It used to be easy to beat the rate of inflation.
Cash ISAs were priced competitively to bring more customers into banks, while bonds were seen as a low-risk alternative to cash holdings, with similar interest rates.
However, this is no longer the case.
Slow economic growth has forced the Bank of England to keep the base rate at an all-time-low of 0.25 per cent in an effort to stimulate the loan market.
Banks were quick to pass the rate cuts on to savers, with some high street brands offering returns as low as 0.01 per cent on instant cash ISAs.
Meanwhile, inflation hit 2.9 per cent in August 2017, and Bank of England Governor Mark Carney has predicted that it will rise to more than three per cent by the end of the year.
To put this in context, if you had invested £10,000 in Natwest’s 0.01 per cent Cash ISA in August 2016, it would have had a spending power of just £9,711 by August 2017.
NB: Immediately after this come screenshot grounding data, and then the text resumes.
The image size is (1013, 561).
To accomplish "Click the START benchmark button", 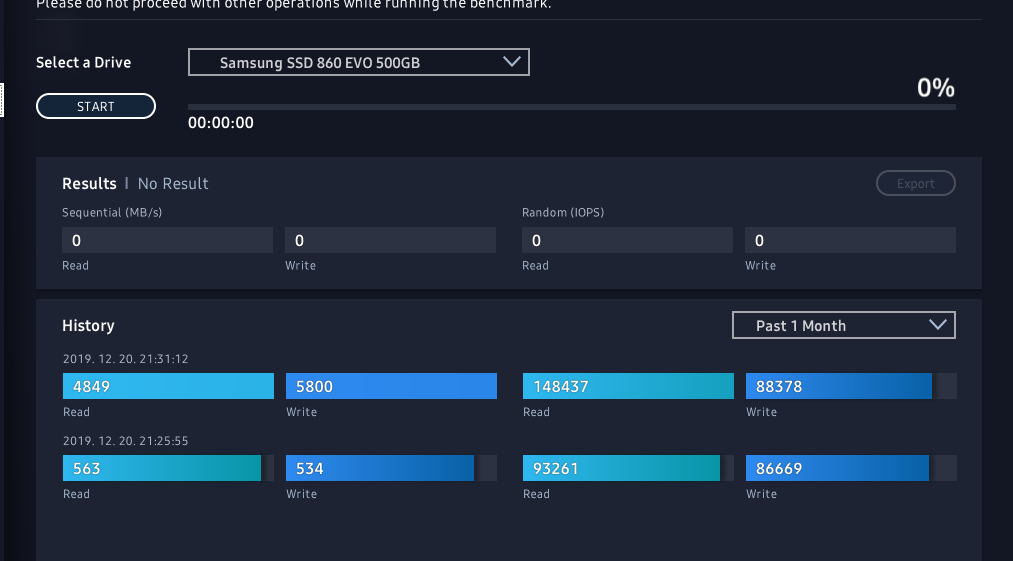I will [96, 106].
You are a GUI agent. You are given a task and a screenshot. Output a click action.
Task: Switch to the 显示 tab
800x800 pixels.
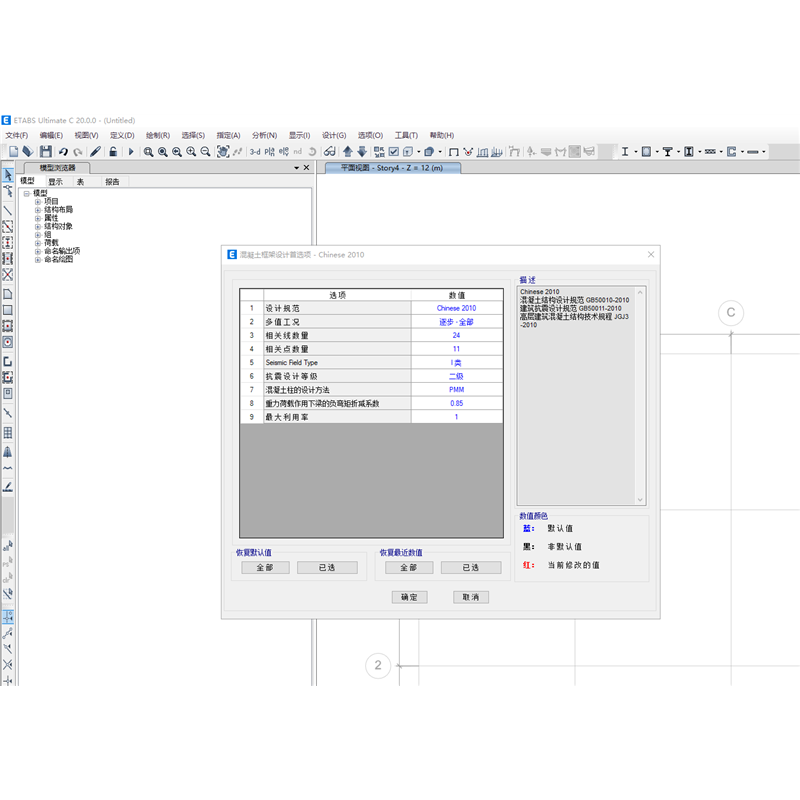pyautogui.click(x=56, y=181)
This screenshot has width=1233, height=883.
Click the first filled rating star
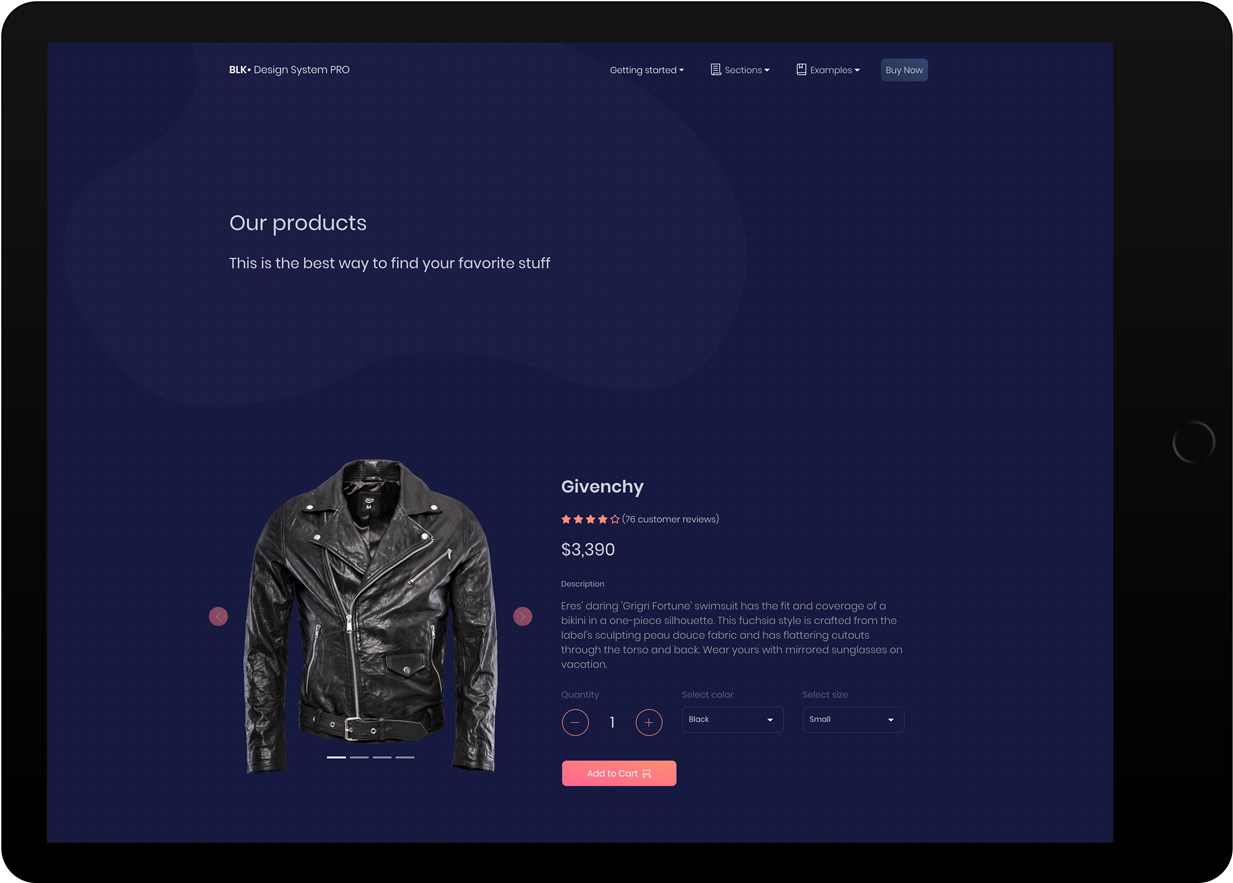coord(566,519)
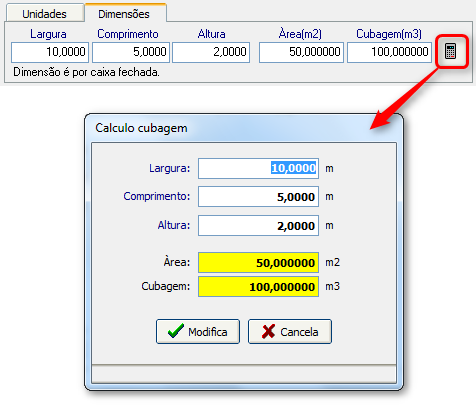The width and height of the screenshot is (476, 411).
Task: Click the Cubagem(m3) field in top panel
Action: pos(389,52)
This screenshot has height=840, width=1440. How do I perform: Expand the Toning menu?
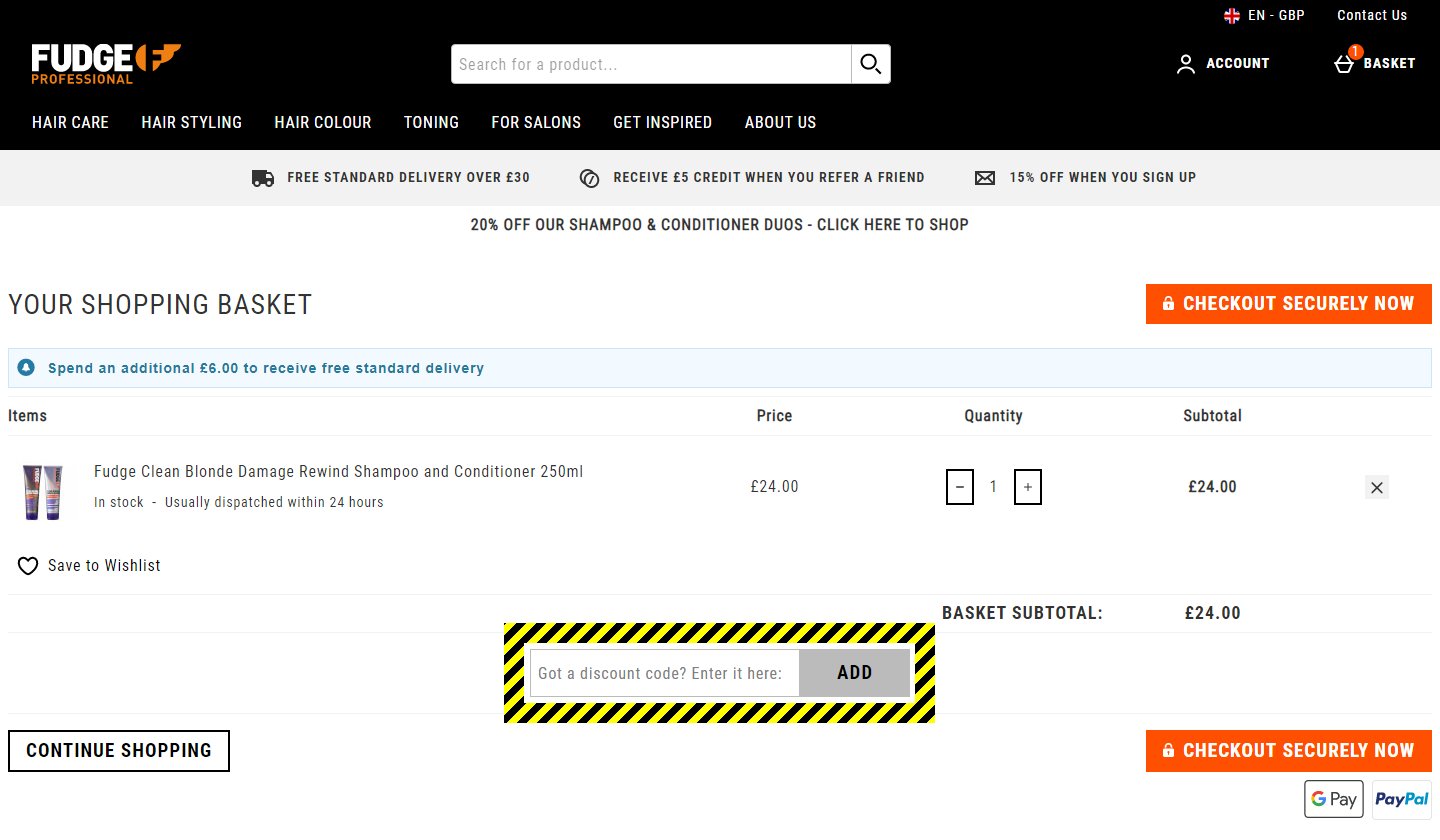(x=431, y=122)
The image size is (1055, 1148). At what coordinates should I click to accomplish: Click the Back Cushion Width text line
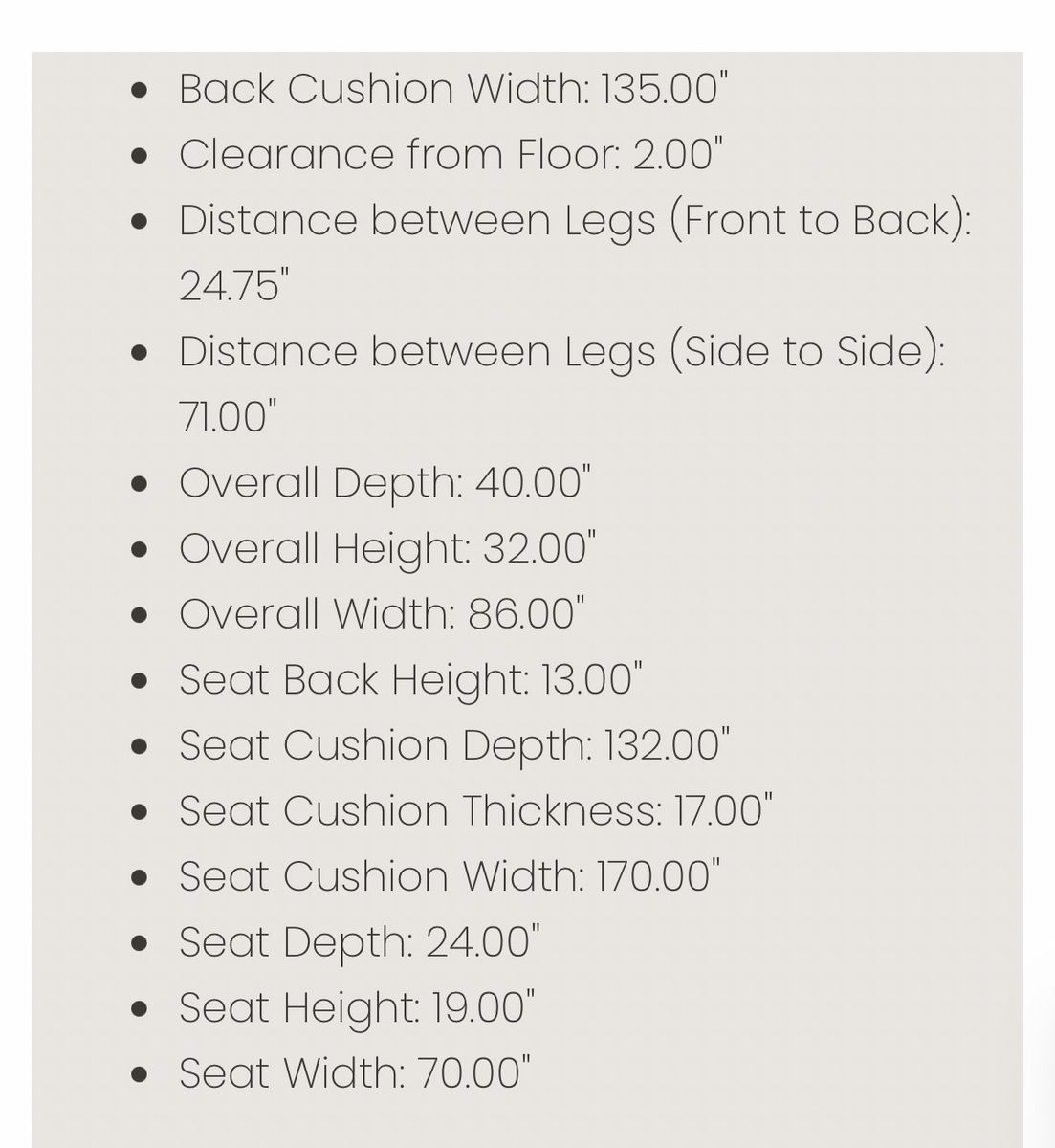coord(452,90)
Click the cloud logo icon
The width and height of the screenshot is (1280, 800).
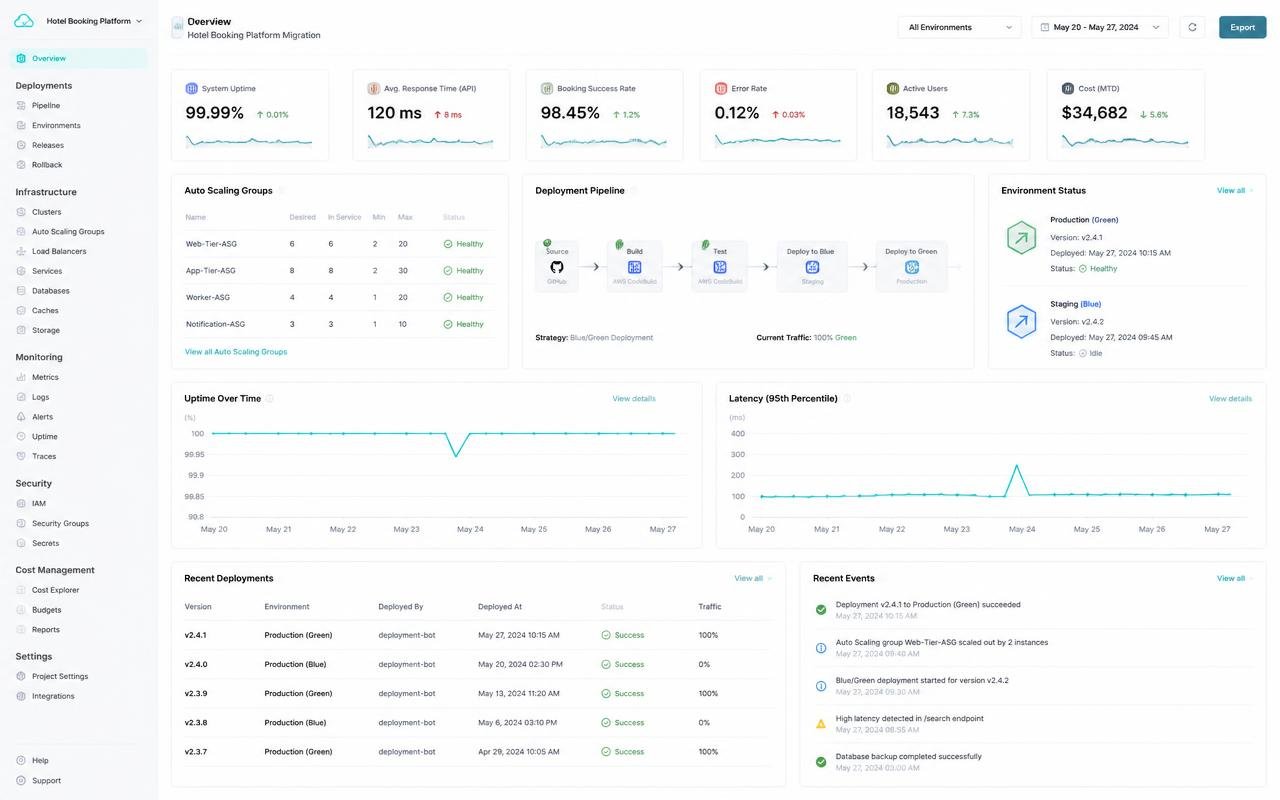click(x=24, y=21)
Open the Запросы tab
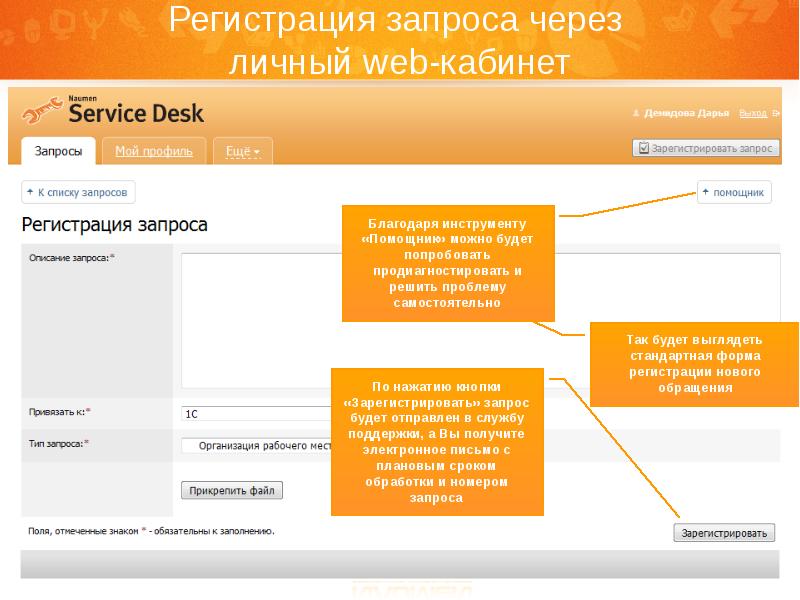The height and width of the screenshot is (600, 800). (x=58, y=151)
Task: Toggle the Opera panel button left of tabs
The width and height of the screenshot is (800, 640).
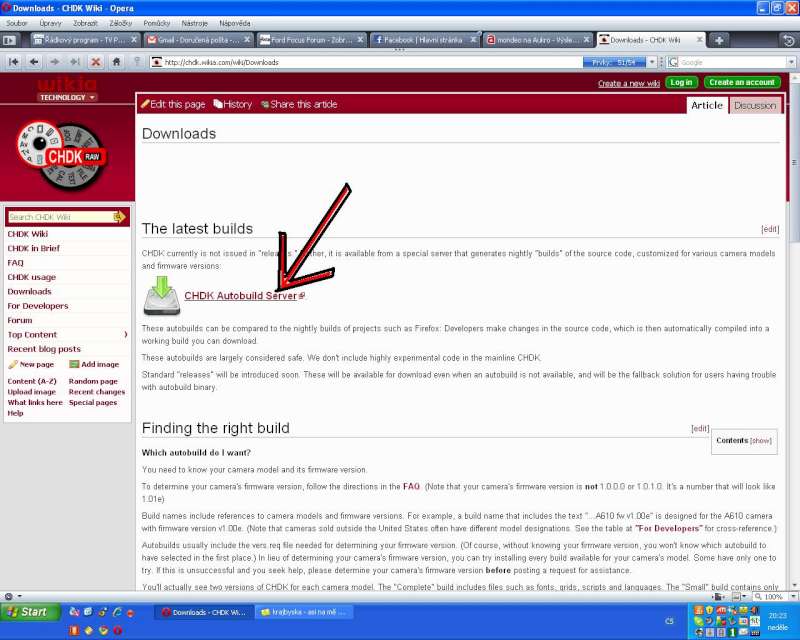Action: (10, 40)
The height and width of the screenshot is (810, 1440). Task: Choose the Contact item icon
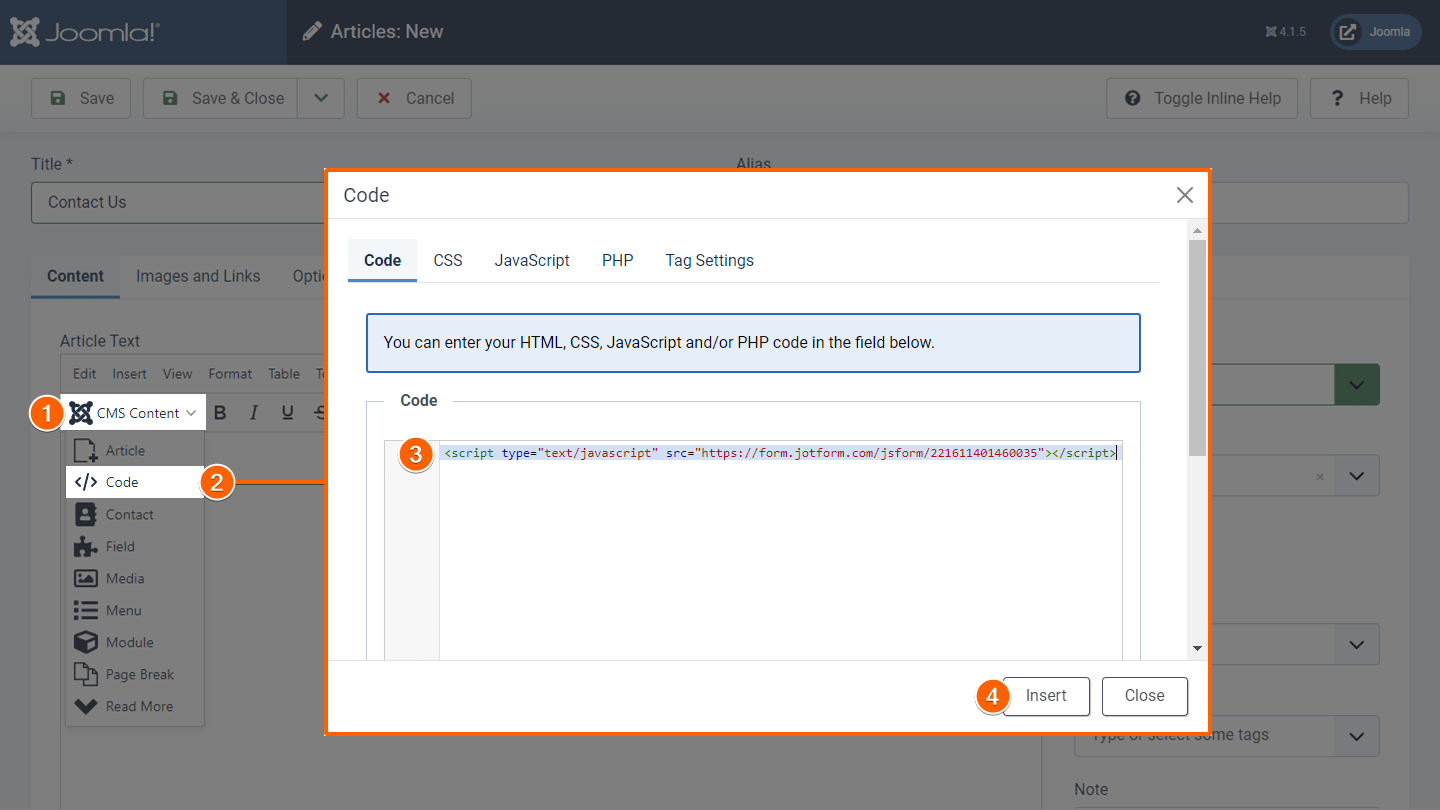coord(86,514)
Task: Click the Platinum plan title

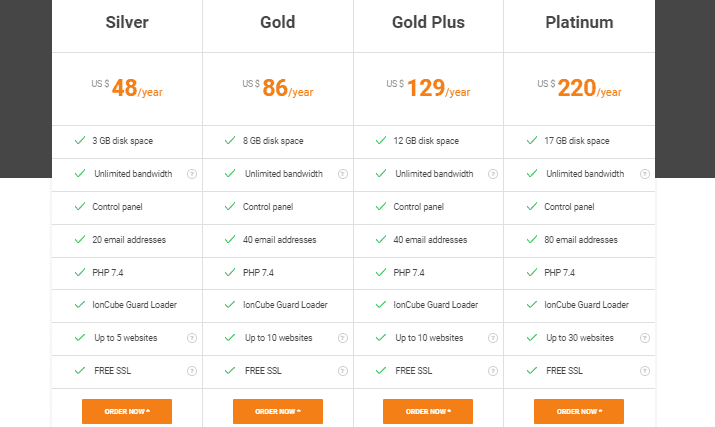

Cash is no longer the safe haven that it used to be. In fact, by leaving your money in a cash savings account paying less than 2.9 per cent, you will be making a guaranteed loss.
In order to beat the rate of inflation, you need to diversify away from cash and look beyond the banks.
But unfortunately, these non-bank options are not protected under the Financial Services Compensation Scheme (FSCS) and tend to come with more a higher level of risk.
This means that you should always maintain a diversified portfolio which includes some cash holdings; and you should never invest any money that you can’t afford to lose.
Once you are comfortable with the risk involved, you can start looking at the few remaining places where you can invest your money to beat inflation.
Stocks and Shares Investments
As a short-term investment, stocks and shares can be pretty nerve-wracking.
The stock market can be extremely unpredictable and volatile, and it can be impacted by any number of outside factors.
But over the long term, the major stock exchanges tend to deliver good returns. For instance, between 22 September 2007 and 22 September 2017, the FTSE 100 reached a low of 3,760.70 and a high of 7,586.45.
Yet if you had invested in a FTSE 100 tracking ETF or fund at the start of this period, you would have seen double digit returns by now.
If you are investing in stocks and shares, make sure you invest within an ISA wrapper, which will protect your returns, and be prepared to leave your money in there for at least a few years.
Investing in Fixed Rate Bonds
Bonds have always been a popular safe haven for investors, but the latest government-backed bonds have offered sub-inflation returns.
For higher yields, investors have to look towards the world of corporate bonds instead, and unsecured mini-bonds in particular.
Up and coming companies use mini-bonds as a way of raising funds from individual sophisticated and high net-worth investors, offering fixed rates as high as 8.5 per cent.
However, it is vital that you are fully aware of the risks involved with each individual project before you invest in such a bond.
Some companies are more reliable (and solvent) than others, and higher returns are likely to reflect higher risk.
It’s also worth noting that most mini-bonds cannot be traded on an alternative marketplace, and are therefore not regulated by the FCA.
And unlike government bonds (gilt), which can be traded, you cannot release your capital before the bond matures.
Alternative Finance and P2P Investments
The alternative finance sector has won a lot of new fans over the past couple of years, as frustrated investors search for new opportunities to make money.
Crowdfunding, peer to peer lending, and even hedge funds have seen an influx of retail investments, and the recently-launched Innovative Finance ISA (IFISA) has allowed some platforms to offer tax free returns of up to 12 per cent.
Like mini-bonds, alternative finance investments are not covered by the FSCS, but they are regulated closely by the FCA.
Nevertheless, it is important to be fully aware of the variations between each investment and each company before you invest.
Investing in Hard Assets
Hard assets such as classic cars, fine wine, jewellery and art have been gradually increasing in value as cash ISAs and government bonds have declined.
In fact, the value of fine wine rose by a whopping 25 per cent last year while classic cars were up by 457 per cent between 2004 and 2016, as investors sought out tangible assets that will at least hold their aesthetic value, even if the prices drop.
The luxury markets always do well in times of austerity, but if these hard assets are damaged in any way, it can have a huge impact on their value.
Any valuables should always be fully insured, and stored according to the insurer’s instructions.